What? - [Liam On Phone] She's crazy,
okay? She's being psychotic! Don't listen to her. Sheryl-
- Please. - [Liam On Phone]
Sheryl, don't talk to her, she's being crazy! Hello? Hello, Sheryl? Sheryl, can you hear me? Hello? (cicadas) - I've never felt so
broken in my entire life. He acted like he was so
in love with me. (crying) God, I'm such an idiot! - [Angie] Sheryl... I mean, look at you, you're
amazing. There are plenty of guys on Instagram who would
love to date you. - Every guy who wants to date me doesn't really wanna
get to know me. (phone ringing) (hanging up phone)
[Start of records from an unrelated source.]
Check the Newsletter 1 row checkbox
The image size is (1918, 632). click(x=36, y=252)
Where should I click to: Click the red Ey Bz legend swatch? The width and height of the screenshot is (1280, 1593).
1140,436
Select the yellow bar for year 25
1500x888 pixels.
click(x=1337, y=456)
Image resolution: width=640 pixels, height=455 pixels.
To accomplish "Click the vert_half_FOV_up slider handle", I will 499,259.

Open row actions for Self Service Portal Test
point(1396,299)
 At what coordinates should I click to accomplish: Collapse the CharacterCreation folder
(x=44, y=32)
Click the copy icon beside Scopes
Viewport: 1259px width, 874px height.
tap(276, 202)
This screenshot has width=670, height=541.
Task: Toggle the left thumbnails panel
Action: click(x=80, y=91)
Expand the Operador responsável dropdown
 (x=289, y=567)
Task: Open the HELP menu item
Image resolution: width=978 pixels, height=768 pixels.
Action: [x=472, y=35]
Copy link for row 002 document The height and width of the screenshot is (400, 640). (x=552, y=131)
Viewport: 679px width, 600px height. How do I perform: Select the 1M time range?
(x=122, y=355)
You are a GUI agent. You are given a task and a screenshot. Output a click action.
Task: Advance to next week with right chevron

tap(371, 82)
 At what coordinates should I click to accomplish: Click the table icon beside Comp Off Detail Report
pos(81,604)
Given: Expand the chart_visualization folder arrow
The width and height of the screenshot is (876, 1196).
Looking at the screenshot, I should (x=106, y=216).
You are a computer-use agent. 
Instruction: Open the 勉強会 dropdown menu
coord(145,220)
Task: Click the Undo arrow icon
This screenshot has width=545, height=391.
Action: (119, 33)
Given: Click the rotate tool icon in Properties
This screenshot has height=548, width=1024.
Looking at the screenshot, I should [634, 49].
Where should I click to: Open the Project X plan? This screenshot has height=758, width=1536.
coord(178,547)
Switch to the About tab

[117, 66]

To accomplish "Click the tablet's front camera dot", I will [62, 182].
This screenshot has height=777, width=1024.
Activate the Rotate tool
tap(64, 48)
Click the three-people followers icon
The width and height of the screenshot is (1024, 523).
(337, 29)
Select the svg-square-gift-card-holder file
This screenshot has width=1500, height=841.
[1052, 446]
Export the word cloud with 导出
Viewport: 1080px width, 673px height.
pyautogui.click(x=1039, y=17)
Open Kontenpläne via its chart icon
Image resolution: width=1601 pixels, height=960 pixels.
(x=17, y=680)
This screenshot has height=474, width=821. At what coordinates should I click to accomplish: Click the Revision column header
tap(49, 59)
God, I hate him! I didn't even wanna date
him in the first place but he kept pressuring me to! (groans) I hate him! - I'm sorry. (Sheryl crying) - And you. I thought you were supposed
to be my friend, Angie. I thought, wow, here's this
girl and she's so cool, and we have the same
sense of humor and she's passionate
about cool stuff! I was so excited to be
your friend. I was wrong. (standing to leave)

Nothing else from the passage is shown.